• **What the task asks**: From the entries below, copy every line that has the word "agent".

• **Recorded information**:
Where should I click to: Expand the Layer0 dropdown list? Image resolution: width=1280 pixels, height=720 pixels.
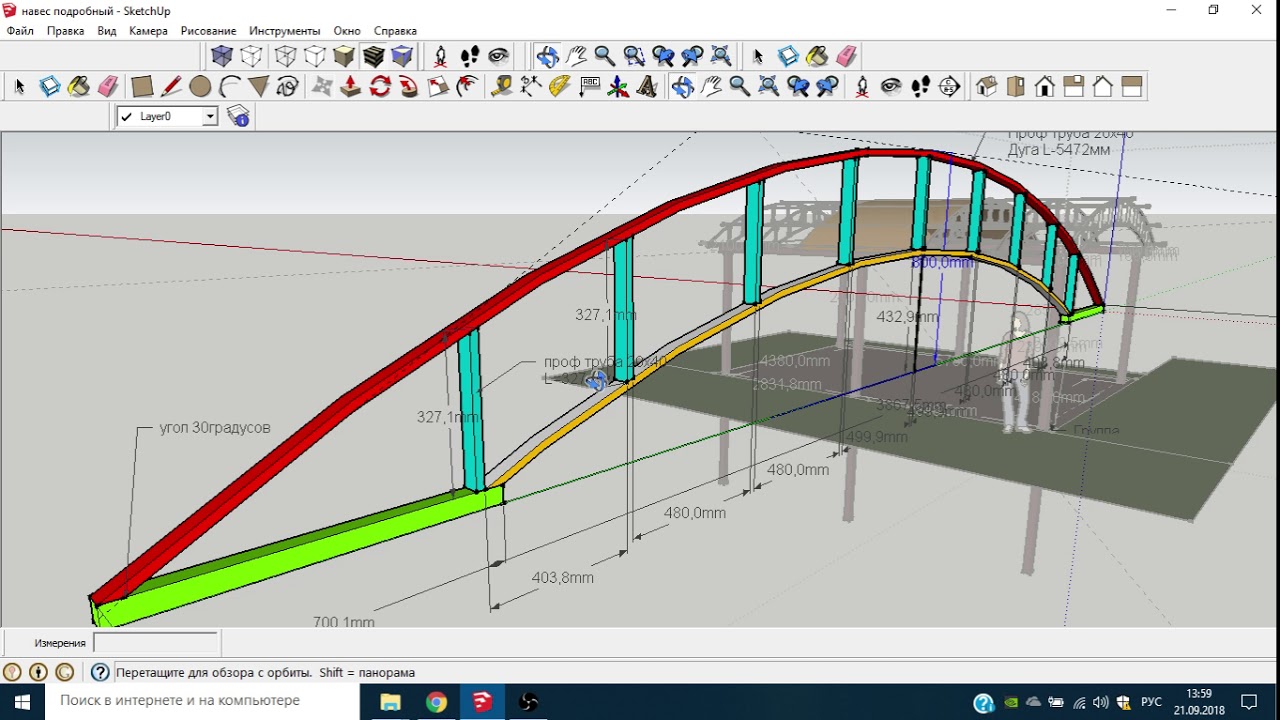(x=210, y=116)
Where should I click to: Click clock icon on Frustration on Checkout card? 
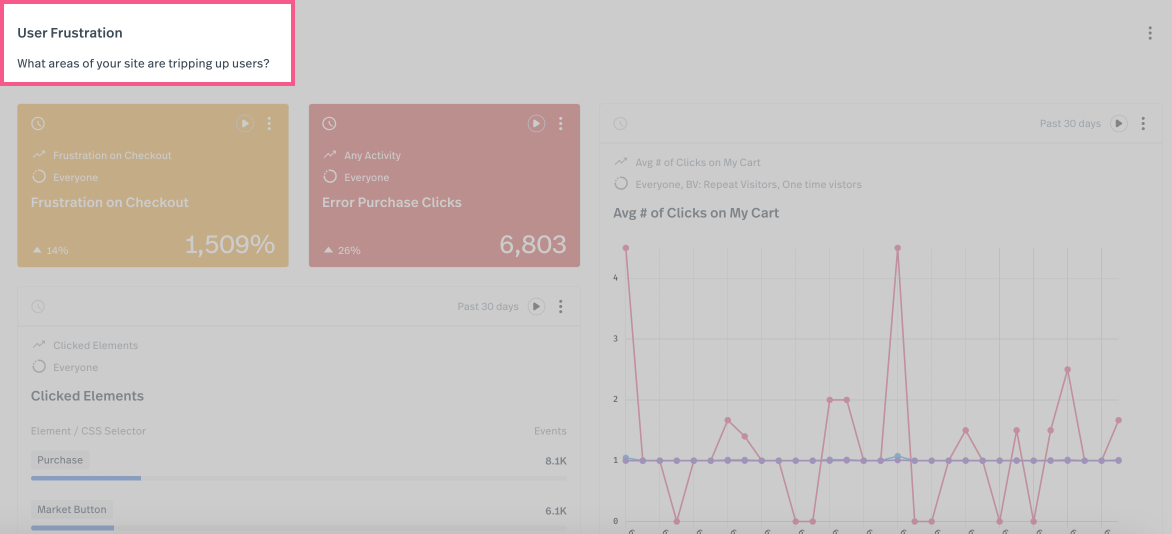[x=38, y=124]
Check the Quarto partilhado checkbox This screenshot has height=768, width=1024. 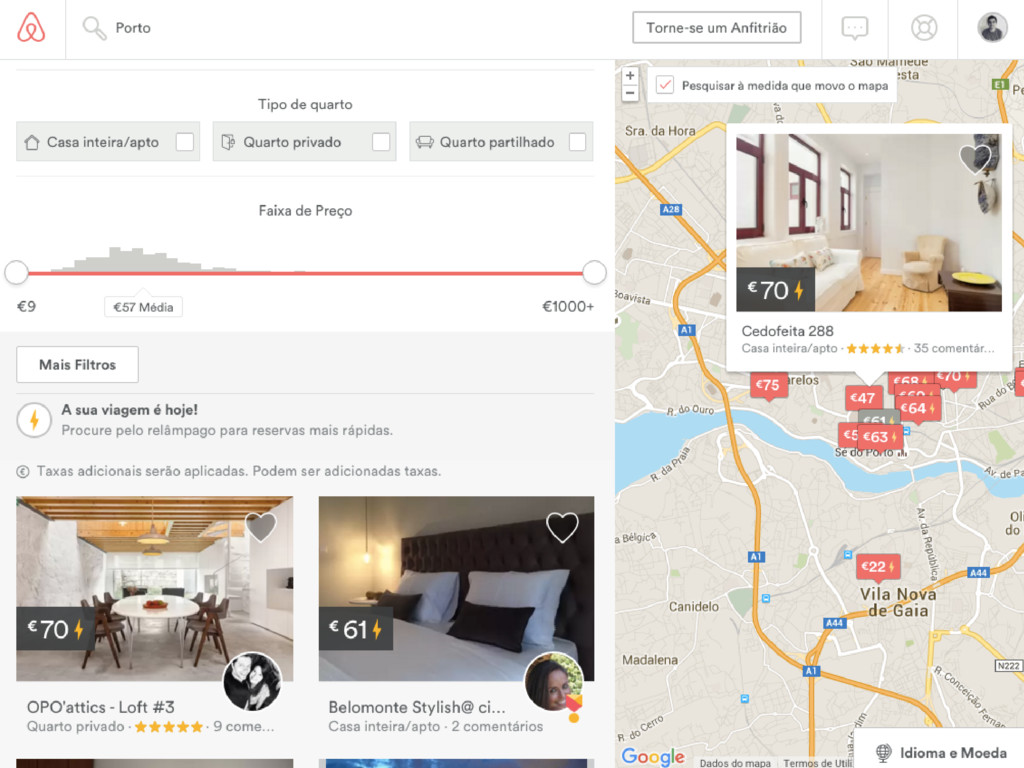pyautogui.click(x=577, y=142)
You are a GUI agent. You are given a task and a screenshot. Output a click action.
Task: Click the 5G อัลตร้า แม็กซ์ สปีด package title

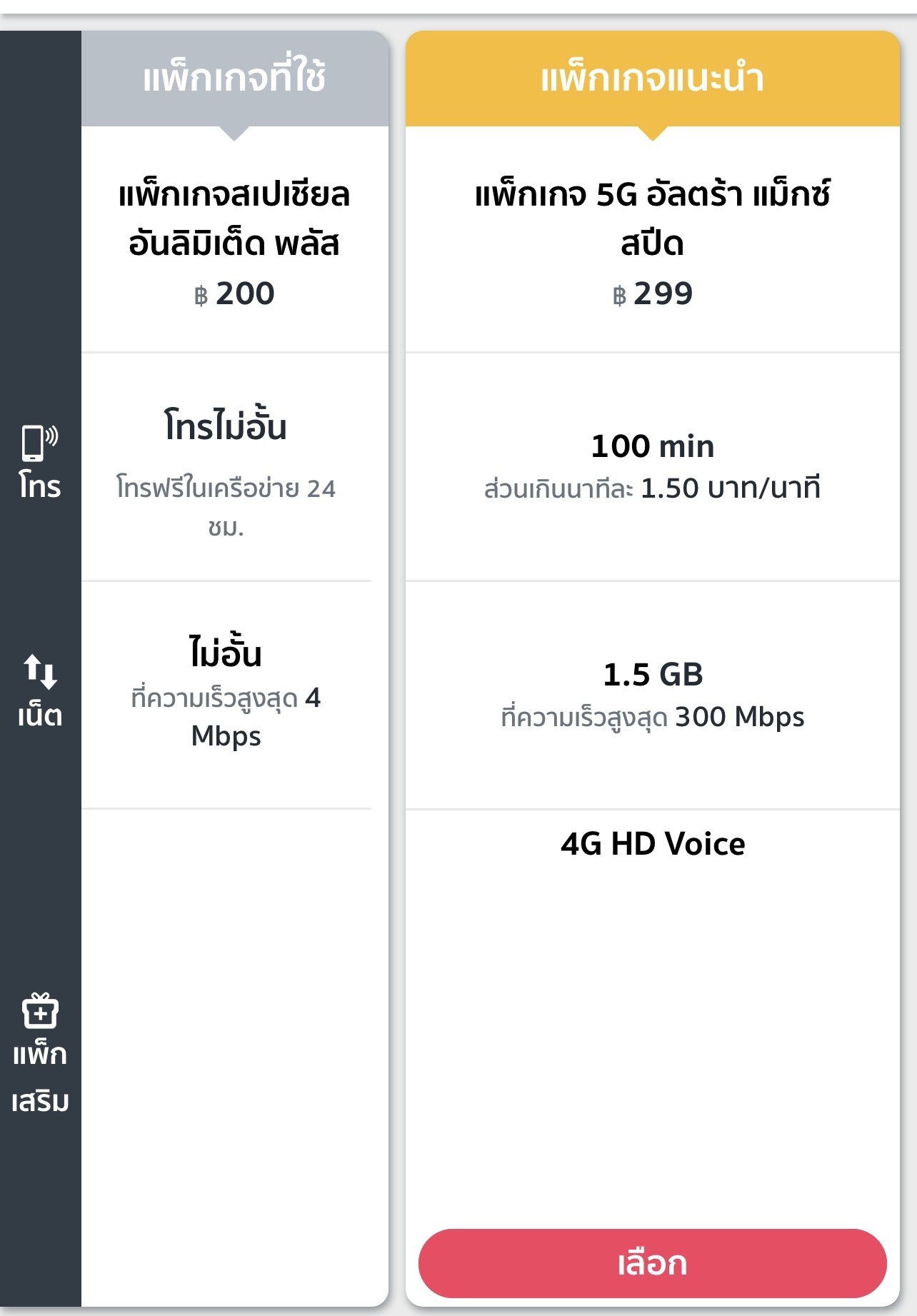652,219
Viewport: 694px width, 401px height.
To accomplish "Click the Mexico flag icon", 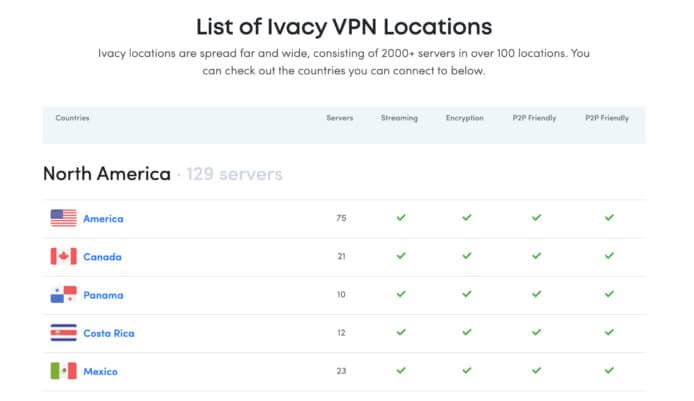I will 63,371.
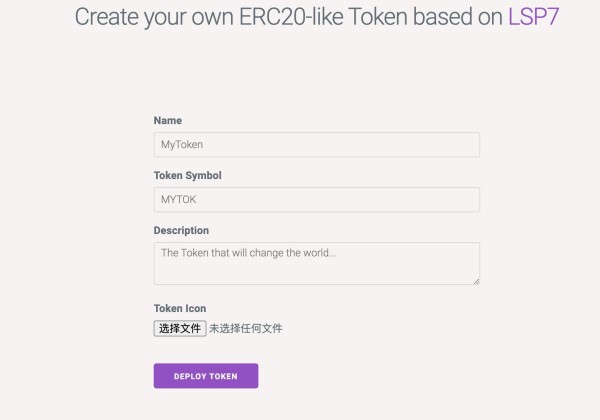Grab the Description textarea resize handle
The height and width of the screenshot is (420, 600).
click(x=476, y=281)
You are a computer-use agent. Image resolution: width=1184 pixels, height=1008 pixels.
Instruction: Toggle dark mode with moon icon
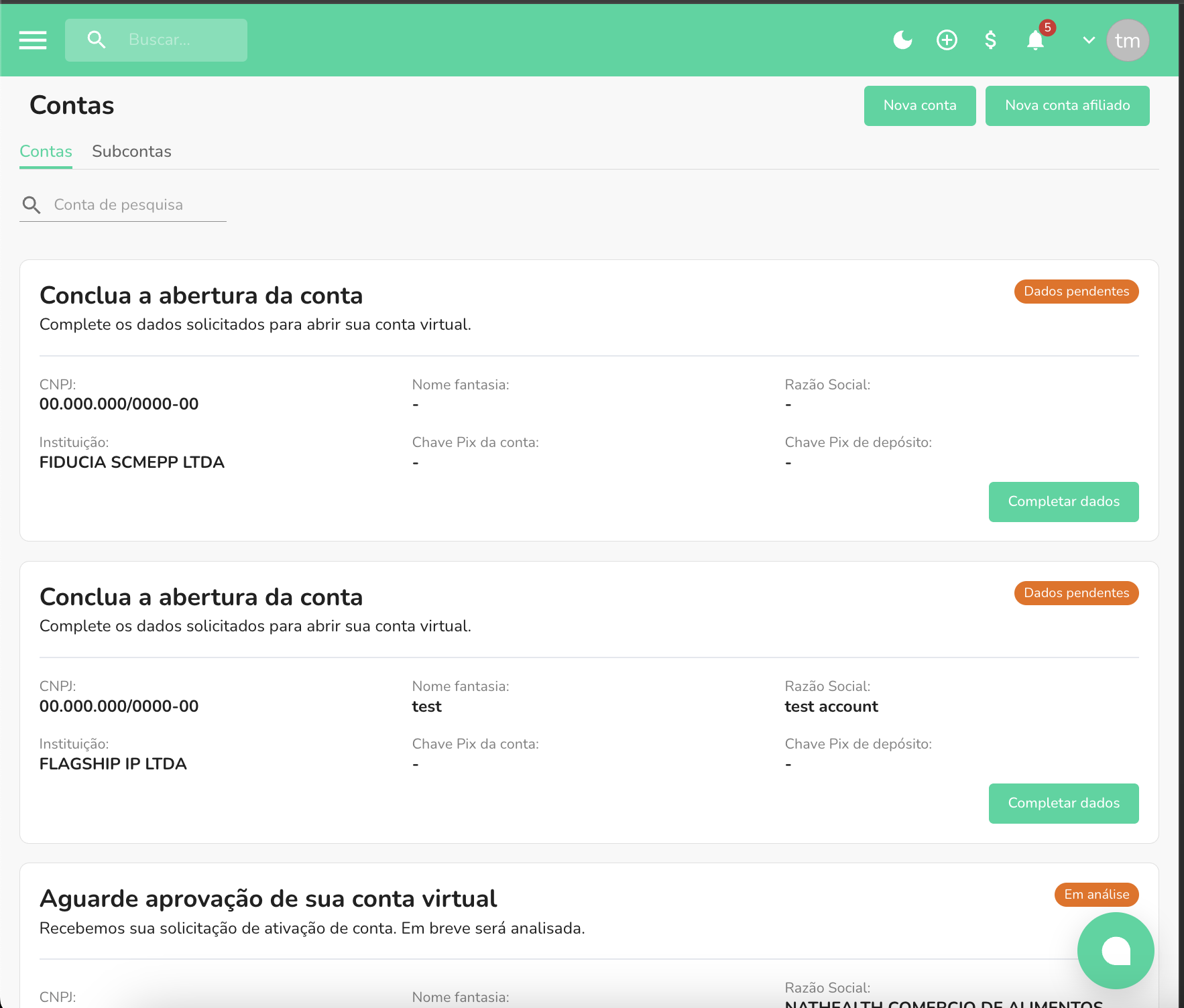coord(902,40)
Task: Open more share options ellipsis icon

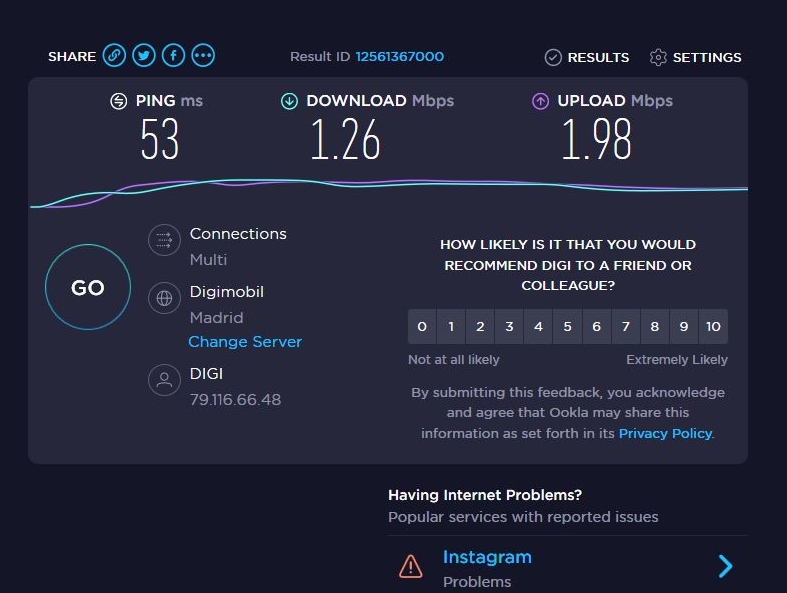Action: pyautogui.click(x=203, y=56)
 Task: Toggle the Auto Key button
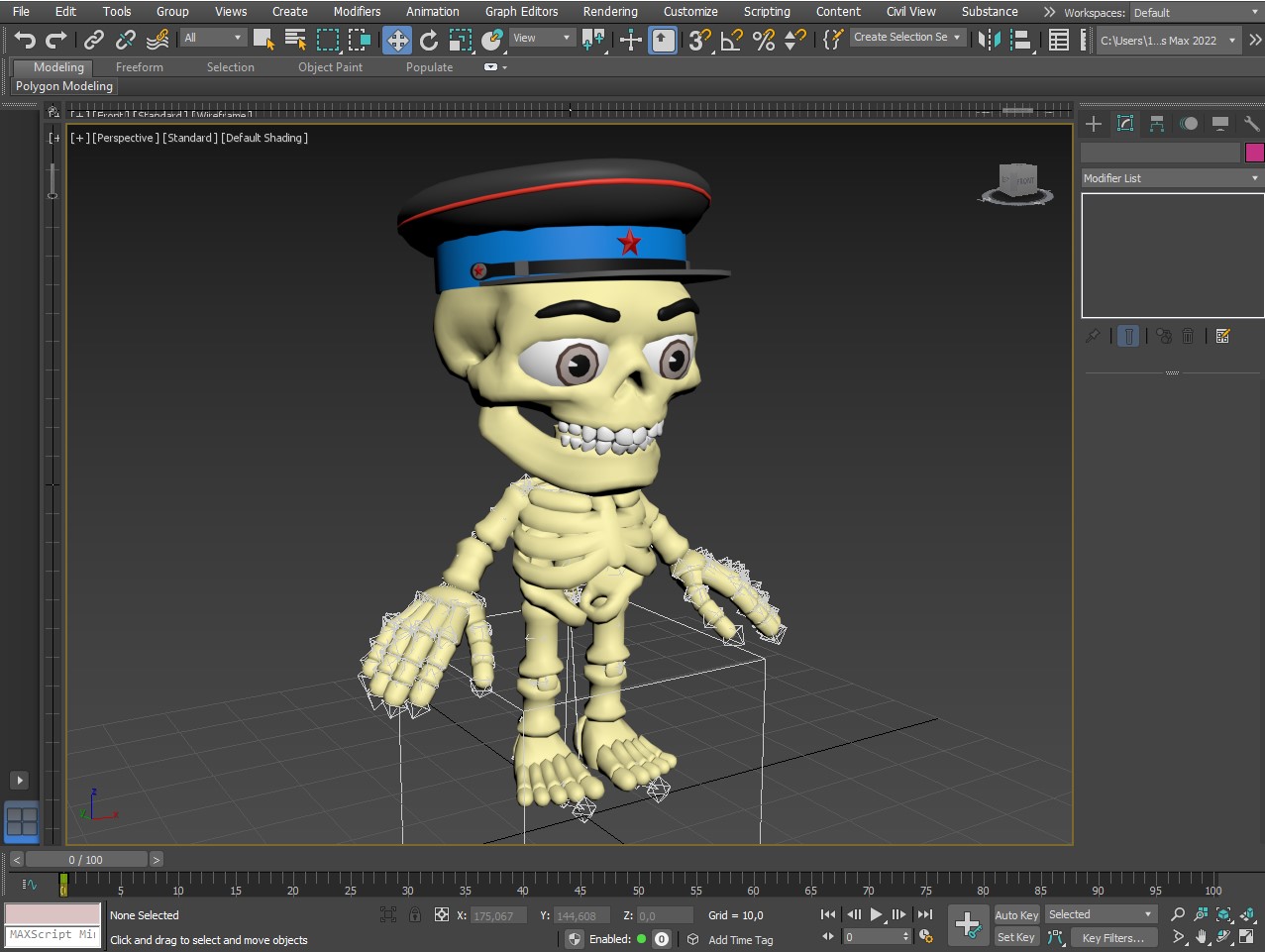(1016, 915)
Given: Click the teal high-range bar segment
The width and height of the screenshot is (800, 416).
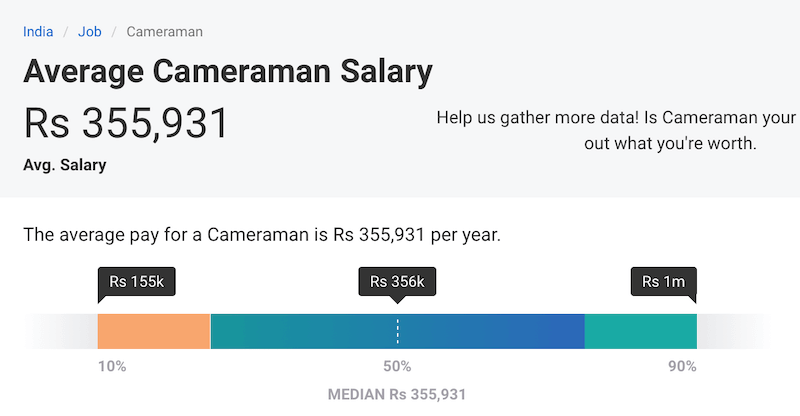Looking at the screenshot, I should click(x=640, y=331).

• **Finished task**:
You are a GUI agent. You are given a task and a screenshot. Output a click action.
You are a computer-use agent. Image resolution: width=1184 pixels, height=1008 pixels.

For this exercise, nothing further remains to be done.